Wednesday, 29 May 2013

The 45 Minute Comic Strip Challenge Crackin' Crits

Last month, we had great fun returning to The Mitchell Library, this time for the Young Writers Conference, which was part of the excellent Aye Write! festival. We've been doing events for the Glasgow-based book festival for the last 4 years in row, and this year was as fantastic as ever (you can read more about it and see other fab authors who were involved here).

The Scottish Book Trust invited us to conduct a workshop with 25 pupils and help them all to create one giant comic strip in just 45 minutes. Take off the time it takes for introductions and to settle down, and they really had under 40 minutes. It was a genuine challenge, but the pupils did manage to do it! See their multiple hands in action in the photo below. The wonderful people at the Scottish Book Trust also asked us to write a blog about our experience on their website:

In early May we also conducted four author visits for Crackin' Crits. In week one, we talked to two classes of P7s about our Louis graphic novels and how we work on them. The following week we returned and this time the groups were filmed interviewing us, each pupil having one or two (or sometimes a good dozen) questions. It's a fantastic format and was great fun to do! One of the classes had been so inspired by our first session that they spent the week creating their own one page comic that they brought back to show us. They were so brilliant we have to post a few here:

Monday, 20 May 2013

5 Tips on Getting Started Creating a Graphic Novel - Part One

We've been mentoring the artist Gillian Steel through the making of her graphic novel (see previous post here). It's given us the idea of blogging a few tips on how to get started making a graphic novel.

Whether you're thinking of writing and drawing the entire book yourself, or of working with a writer or an artist, it's a good idea to have an all round knowledge of how comics and graphic novels work.

Naturally, there are no set rules for creating a comic, and every artist or creator will approach things uniquely. There is no right way to begin a graphic novel story and there can of course be an exciting experimentational period of creativity before the exact direction of the story emerges.

In this initial blog post we'll look at 5 simple tips for writing a comic story.

1. Writing a script. For readability a story should have a direction and a structure, including beginning, middle and end.
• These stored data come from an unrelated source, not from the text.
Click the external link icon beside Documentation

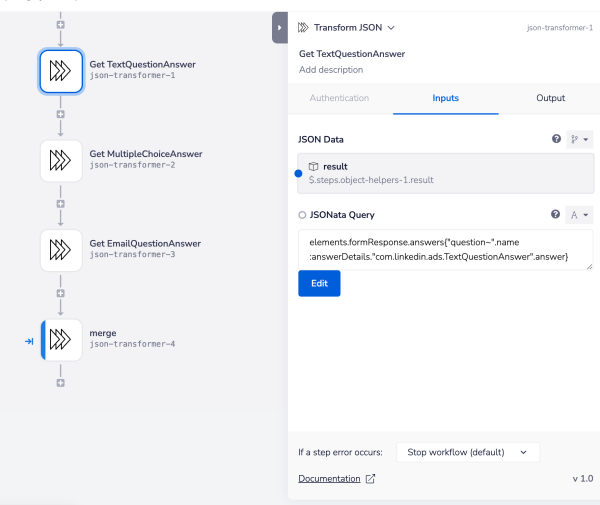tap(371, 479)
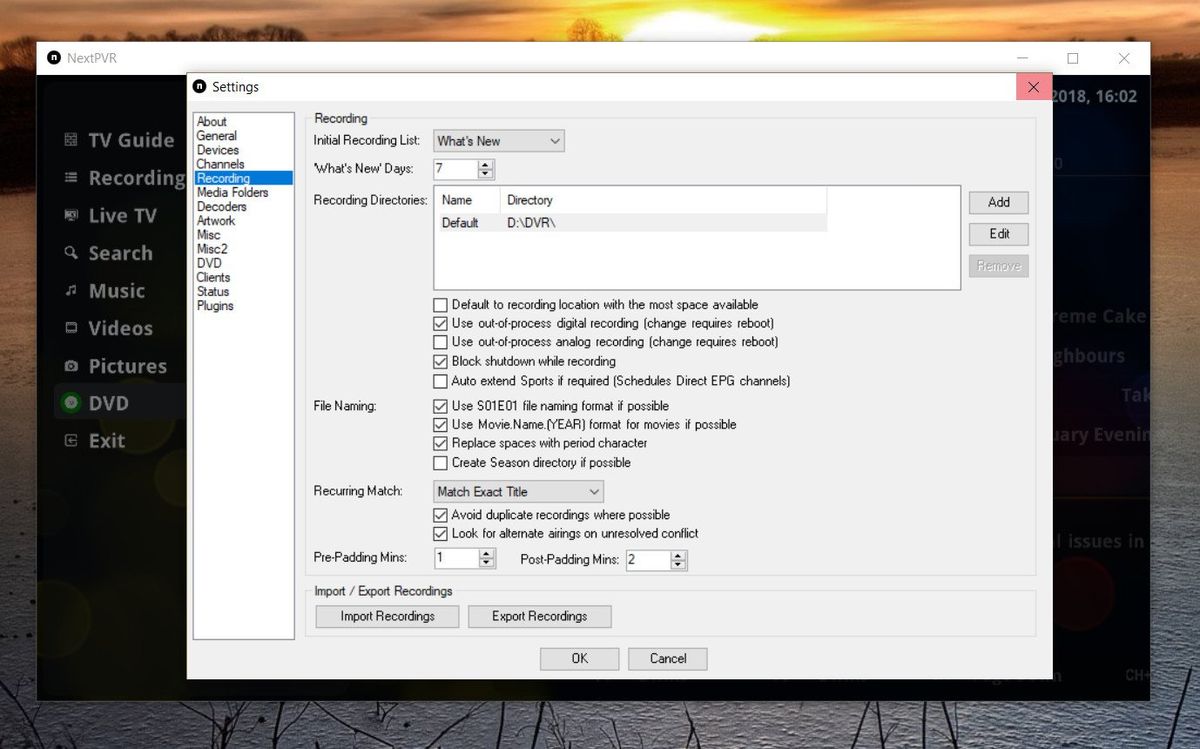
Task: Increase Post-Padding Mins with the up arrow
Action: point(680,556)
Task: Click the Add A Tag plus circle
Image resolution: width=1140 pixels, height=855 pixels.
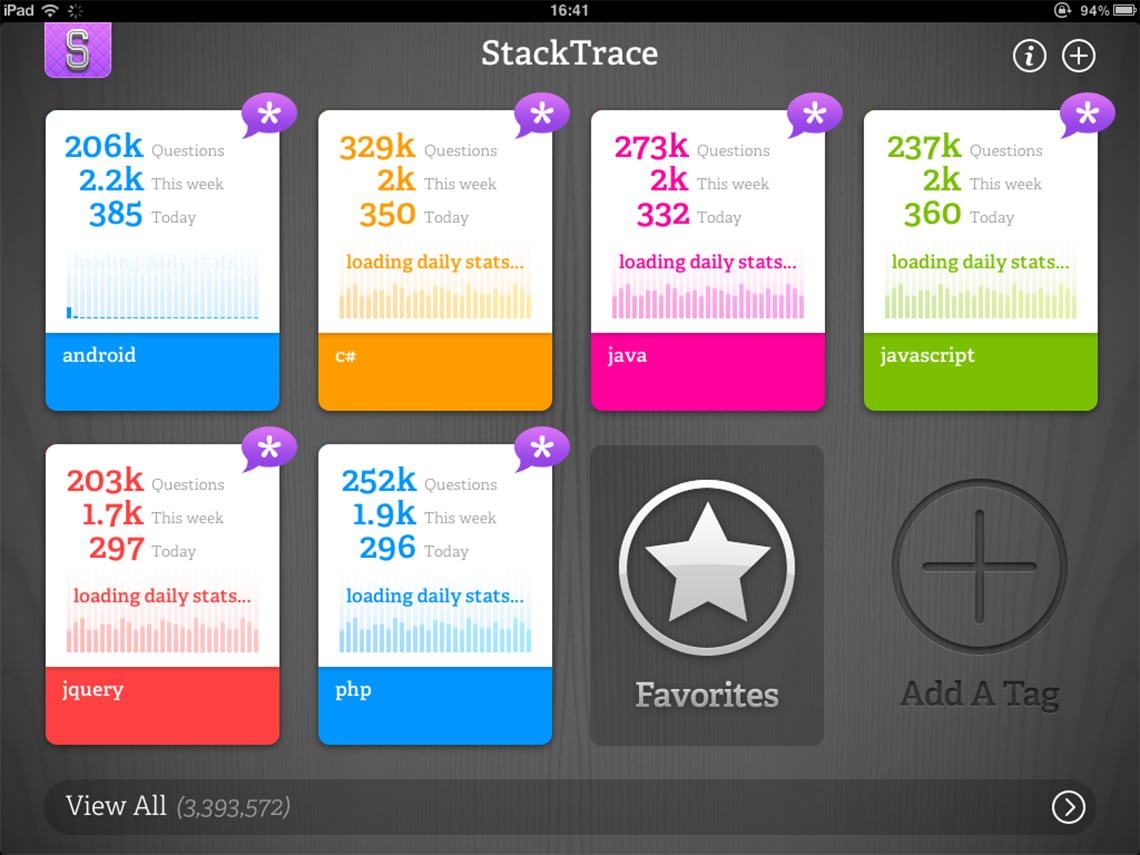Action: [979, 566]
Writing a script first can be an important step in planning a story. The script should basically be made of dialogue, and where appropriate, and if you choose to write this way, narrative text. Cut back on descriptions. Or even better, eliminate them altogether (except the ones you write for youself as a guide, for example notes on image content). You can of course create preparatory sketches and get visual ideas down at the same time.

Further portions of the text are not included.